So what do you hope to get out of it? Or what do you get out of it if you are a practicing, uh, educator again in any of those formats in a classroom, in a trainer position providing one-off workshops, mentoring, coaching, any of those things. So internally, what do I get out of it? So that might be something like satisfaction, accomplishment.

Any of those kinds of things. But it also might be, it actually hones my practice to be in this space. Um, one of the things that I, um, highly value though I wasn’t able to do it entirely in my career. Um, but one of the things I highly value is that as an educator, I was still a practicing interpreter.

And I did maintain that throughout, but I did not. Um, necessarily do as much interpreting as I would’ve liked. Interpreting is great. Um, but there, you can’t always fit it into your schedule. But one of the things that I noticed as a practicing interpreter. Who was also teaching in the classroom and teaching pre-service interpreters particularly is that they informed each other.

So the things that I would teach my students, I then became responsible for in my own practice. So I couldn’t teach them to do something I wasn’t willing to do. And then also. The things that I did in my practice came back to the classroom by way of stories or examples or like, here’s how a decision kind of got made, or here’s where I got stuck with this or that, or the other thing, right?

So they kind of informed each other. So that would be an internal thing that I got that also is external, I suppose, when we get to that category. But an internal thing that I get out of teaching is also that it hones my skills as a practitioner. And it informs my practice as a practitioner. Then externally, what do you get out of it?

Um, and that can be, you know, whether that is. Status in your community that could also, I guess, I guess be an internal thing. But I think there’s might be an external element to that. Um, the thing when I labeled it external that I was thinking about was more like the product of my teaching. So I want high quality practitioners to be out in the field working with the consumers that we serve, both deaf and hearing.

Um, that’s what I wanna get out of teaching. I want to get. Working interpreters who are more in tune with their own needs and their own contributions so that they can show up and be fully present for consumers when they. Show up to work. I want to have, because I also teach people how to teach, um, interpreting, I want those practitioners to feel confident and equipped and resourced in ways that they can then teach the next generation.

Right. So what are some of the external things that you want out of teaching? Okay. So I think that leaves us with three questions, and I think that’s where I might leave it for today and then go into answering the question that came in.

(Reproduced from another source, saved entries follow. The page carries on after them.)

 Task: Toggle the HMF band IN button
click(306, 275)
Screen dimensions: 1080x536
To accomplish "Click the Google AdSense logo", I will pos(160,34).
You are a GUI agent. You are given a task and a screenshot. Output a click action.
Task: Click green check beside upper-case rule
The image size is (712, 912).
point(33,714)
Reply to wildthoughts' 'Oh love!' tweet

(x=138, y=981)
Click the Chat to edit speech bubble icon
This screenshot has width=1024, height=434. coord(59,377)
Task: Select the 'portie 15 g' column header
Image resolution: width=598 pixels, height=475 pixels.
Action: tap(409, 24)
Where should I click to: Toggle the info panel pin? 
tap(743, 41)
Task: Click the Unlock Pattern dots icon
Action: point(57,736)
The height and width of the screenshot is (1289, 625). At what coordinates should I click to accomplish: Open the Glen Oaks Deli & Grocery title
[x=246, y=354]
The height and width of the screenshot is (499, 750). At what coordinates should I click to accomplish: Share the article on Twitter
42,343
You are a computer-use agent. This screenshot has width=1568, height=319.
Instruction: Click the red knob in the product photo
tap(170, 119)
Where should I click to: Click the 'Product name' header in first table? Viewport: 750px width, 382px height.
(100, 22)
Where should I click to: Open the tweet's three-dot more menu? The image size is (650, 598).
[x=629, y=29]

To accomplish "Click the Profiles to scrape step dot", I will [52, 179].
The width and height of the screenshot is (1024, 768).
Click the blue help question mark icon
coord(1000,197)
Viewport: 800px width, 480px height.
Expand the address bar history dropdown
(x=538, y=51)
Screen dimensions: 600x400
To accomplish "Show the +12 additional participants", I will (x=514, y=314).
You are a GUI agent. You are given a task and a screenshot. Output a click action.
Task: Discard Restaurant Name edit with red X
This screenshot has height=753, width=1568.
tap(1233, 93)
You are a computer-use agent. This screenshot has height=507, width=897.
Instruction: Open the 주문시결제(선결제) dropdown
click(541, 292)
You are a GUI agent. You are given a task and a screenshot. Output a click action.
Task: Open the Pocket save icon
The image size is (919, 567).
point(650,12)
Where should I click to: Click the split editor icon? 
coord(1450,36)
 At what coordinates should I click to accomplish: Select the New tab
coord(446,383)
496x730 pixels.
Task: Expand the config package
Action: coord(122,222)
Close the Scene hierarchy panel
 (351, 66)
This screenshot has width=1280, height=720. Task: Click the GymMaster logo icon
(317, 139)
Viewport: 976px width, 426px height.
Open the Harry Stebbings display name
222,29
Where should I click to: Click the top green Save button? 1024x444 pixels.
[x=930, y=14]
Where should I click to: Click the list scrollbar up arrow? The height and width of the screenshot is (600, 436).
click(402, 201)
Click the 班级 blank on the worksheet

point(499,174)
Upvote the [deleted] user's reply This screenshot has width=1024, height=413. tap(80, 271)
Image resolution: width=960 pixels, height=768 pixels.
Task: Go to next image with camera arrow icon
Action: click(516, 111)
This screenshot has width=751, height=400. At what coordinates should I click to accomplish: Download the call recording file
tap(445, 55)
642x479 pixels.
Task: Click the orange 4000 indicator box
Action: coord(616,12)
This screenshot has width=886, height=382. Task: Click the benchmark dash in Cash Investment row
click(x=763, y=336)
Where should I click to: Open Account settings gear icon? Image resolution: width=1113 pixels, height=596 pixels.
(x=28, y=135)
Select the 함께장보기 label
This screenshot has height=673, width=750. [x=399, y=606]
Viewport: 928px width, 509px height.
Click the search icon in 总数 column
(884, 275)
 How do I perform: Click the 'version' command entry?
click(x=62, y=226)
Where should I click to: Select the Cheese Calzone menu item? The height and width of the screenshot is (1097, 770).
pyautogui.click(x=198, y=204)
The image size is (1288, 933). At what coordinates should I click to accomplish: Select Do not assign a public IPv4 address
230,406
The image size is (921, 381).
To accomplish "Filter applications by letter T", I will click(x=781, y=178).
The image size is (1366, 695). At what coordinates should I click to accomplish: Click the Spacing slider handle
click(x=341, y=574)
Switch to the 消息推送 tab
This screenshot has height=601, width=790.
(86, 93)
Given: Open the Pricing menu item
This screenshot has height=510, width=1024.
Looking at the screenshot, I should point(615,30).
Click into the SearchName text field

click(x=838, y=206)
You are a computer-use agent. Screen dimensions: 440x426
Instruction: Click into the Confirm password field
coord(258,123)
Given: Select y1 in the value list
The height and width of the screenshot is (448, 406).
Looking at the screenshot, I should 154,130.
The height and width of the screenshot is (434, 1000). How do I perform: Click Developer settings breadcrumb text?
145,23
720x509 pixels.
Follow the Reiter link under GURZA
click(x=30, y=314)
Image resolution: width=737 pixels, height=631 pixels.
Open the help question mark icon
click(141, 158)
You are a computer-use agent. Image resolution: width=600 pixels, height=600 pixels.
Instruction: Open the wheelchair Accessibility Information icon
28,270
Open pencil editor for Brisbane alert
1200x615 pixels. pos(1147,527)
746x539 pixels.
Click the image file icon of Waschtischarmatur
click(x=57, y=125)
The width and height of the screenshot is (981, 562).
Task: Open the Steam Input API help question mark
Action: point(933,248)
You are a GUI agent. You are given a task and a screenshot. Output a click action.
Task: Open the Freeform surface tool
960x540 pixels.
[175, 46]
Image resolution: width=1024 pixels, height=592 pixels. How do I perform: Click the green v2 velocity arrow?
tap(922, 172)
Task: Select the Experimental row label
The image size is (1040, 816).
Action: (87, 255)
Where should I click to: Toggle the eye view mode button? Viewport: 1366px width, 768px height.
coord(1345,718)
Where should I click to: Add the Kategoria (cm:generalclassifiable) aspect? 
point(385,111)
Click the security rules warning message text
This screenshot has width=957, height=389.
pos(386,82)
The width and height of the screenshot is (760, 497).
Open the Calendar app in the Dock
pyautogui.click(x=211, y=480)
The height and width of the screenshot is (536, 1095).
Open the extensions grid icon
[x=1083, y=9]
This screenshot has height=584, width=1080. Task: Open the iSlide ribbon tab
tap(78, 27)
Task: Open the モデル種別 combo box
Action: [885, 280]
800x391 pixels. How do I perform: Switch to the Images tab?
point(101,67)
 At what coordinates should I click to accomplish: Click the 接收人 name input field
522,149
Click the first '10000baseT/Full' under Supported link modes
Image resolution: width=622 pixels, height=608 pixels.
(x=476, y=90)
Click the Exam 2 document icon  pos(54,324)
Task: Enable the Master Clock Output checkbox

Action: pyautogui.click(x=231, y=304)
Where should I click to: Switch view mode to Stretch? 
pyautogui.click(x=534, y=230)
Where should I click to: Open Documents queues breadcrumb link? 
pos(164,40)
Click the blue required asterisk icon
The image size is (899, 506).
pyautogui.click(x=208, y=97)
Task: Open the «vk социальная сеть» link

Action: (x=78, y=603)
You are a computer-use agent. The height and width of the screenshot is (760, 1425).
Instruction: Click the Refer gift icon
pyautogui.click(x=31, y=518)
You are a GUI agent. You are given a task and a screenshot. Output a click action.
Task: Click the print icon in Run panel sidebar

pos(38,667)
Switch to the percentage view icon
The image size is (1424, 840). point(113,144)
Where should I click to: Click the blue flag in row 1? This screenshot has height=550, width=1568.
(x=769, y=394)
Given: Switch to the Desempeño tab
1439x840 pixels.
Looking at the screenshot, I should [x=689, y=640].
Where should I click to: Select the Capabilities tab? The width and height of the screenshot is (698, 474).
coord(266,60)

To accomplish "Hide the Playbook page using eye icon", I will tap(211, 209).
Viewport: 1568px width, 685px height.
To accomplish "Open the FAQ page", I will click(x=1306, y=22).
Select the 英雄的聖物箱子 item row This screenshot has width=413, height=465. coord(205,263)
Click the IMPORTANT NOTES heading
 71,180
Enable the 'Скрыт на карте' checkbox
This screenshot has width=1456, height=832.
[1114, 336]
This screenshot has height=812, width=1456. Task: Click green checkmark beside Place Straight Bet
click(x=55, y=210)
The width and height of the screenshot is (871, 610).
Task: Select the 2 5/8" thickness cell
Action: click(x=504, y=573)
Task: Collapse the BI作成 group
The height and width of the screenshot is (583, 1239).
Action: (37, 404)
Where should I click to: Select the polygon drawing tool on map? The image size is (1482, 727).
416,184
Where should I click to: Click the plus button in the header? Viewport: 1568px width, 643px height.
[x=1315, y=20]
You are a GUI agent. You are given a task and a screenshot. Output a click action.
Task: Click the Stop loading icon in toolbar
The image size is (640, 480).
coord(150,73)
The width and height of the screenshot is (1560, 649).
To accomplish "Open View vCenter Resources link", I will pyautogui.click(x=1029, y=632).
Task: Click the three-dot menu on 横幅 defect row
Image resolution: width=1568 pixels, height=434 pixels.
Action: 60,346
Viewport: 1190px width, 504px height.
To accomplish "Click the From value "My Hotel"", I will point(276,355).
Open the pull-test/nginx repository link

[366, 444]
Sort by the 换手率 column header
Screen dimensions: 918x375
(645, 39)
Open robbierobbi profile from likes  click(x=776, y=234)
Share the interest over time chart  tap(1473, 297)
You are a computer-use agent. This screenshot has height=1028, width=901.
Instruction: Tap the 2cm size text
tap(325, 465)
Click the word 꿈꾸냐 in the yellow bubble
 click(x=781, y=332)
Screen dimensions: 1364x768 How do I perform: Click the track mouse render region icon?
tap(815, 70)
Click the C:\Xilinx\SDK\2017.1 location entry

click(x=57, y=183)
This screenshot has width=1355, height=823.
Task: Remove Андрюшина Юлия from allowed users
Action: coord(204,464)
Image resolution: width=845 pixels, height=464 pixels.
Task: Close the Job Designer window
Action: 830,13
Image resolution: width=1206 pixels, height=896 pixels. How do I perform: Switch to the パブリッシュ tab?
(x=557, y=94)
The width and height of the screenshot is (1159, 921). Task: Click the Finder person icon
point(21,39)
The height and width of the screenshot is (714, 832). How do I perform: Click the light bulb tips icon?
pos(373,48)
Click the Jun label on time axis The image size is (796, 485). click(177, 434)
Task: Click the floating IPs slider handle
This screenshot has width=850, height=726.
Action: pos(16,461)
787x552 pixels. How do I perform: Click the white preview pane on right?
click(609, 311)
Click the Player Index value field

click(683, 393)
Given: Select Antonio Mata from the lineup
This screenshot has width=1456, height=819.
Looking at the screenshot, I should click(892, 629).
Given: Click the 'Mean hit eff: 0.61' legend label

So the first question, just kind of the generic, like why did you choose to pursue teaching?

Um, and I think that actually the internal and external can be applicable to that question too, because as I shared with you all, I was encouraged to do so external, but also internally motivated to do it as well. Um, the second question was. What do you have to offer to, or what do you offer to uh, being an educator and then what do you get out of being an educator or what do you hope to get out of being an educator internally and externally?

So I think those are some questions to frame. The start of this conversation about the why that, why we teach, interpreting why it matters to teach interpreting. Um, and again, teach being that really broad definition from academic to peer mentoring where we’ve shared a job and we are educating each other in, honing our skills further.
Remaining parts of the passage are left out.